There are some limitations to acknowledge. Our mortality estimates are likely underestimates of true burden of influenza mortality. The survey may have missed deaths, especially among infants who may have presented with sepsis rather than respiratory symptoms.24 Even among adults, it is possible that they had an underlying illness that made it difficult to classify as ARI through a community survey. When deaths were identified, it is possible that poor recall may have impacted our ability to identify ARI symptoms among decedents because we asked individuals to remember events that may have occurred more than 1 year before. Nevertheless, we relied on multiple proxy respondents and as death is a rare and traumatic event, it is possible that respondents may better remember symptoms related to such events. By applying the influenza proportion‐positive from hospitalized patients to community deaths, we assumed hospitalized patients have similar proportion of influenza‐positive as among seriously ill persons in the community. In addition, our study was conducted as a survey in 11 sites in Bangladesh and extrapolated to the entire population. Our method to identify deaths is still not a national system of counting or systematically coding deaths and may under or over‐represents the true number of ARI‐associated deaths. Further, we only identified decedents with an acute respiratory illness and did not explore the contribution of circulatory or other causes of death, which could have been associated with influenza deaths.25, 26 Finally, we did not include the capital city Dhaka, which is the most densely populated city of Bangladesh because we could not define a catchment area for the hospital in Dhaka. However, one sentinel site in our study represents the Dhaka division (Dhaka city is a part of the Dhaka division). An estimate that includes the capital city would be more representative of the country. Even with these limitations, we think our extrapolations to be reasonable estimates of influenza‐associated death for Bangladesh as evidenced by regional comparisons and comparisons with similar middle‐income countries. To validate the model, this methodology can be employed in a country where regression‐based estimates for influenza mortality are available.

Our estimates highlight the importance of continued surveillance and a need to consider preventive measures that could potentially reduce the burden of influenza virus infection in the population.

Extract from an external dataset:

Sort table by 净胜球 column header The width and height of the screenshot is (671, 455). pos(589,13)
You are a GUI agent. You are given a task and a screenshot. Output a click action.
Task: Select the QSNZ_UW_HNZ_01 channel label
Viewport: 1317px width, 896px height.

A comparative review of seasonal influenza‐associated mortality burden in low‐ to high‐income countries showed that seasonal influenza vaccine coverage in most of Africa and Asia is less than 1%.27 Bangladesh spends about U.S. $31 per capita for health expenditure, compared with a per capita expenditure of U.S $570 by South Africa;28 therefore, affordability of influenza vaccine is an important consideration for Bangladesh. While not comparable to Bangladesh in terms of health expenditure, China adopted influenza immunization through both public and private sources with a mortality estimate similar to our current estimates.29

In addition to seasonal vaccinations and antiviral drugs, hand washing has been shown to be effective for influenza prevention in some high‐income countries.30, 31, 32 However, a reactive approach to influenza prevention through hand washing was ineffective in rural Bangladesh33 suggesting alternative approaches may be required. Hand washing at recommended times, such as before preparing food, has been effective in reducing childhood diarrhea in Bangladesh.34 It is worth exploring if emphasizing regular hand washing at key times would be beneficial in preventing influenza in communities.

CONCLUSION

We reported substantial burden of seasonal influenza in the population of Bangladesh during 2010‐2011 and 2011‐2012. These findings will help policy makers better explore and prioritize strategies for influenza prevention and control in Bangladesh.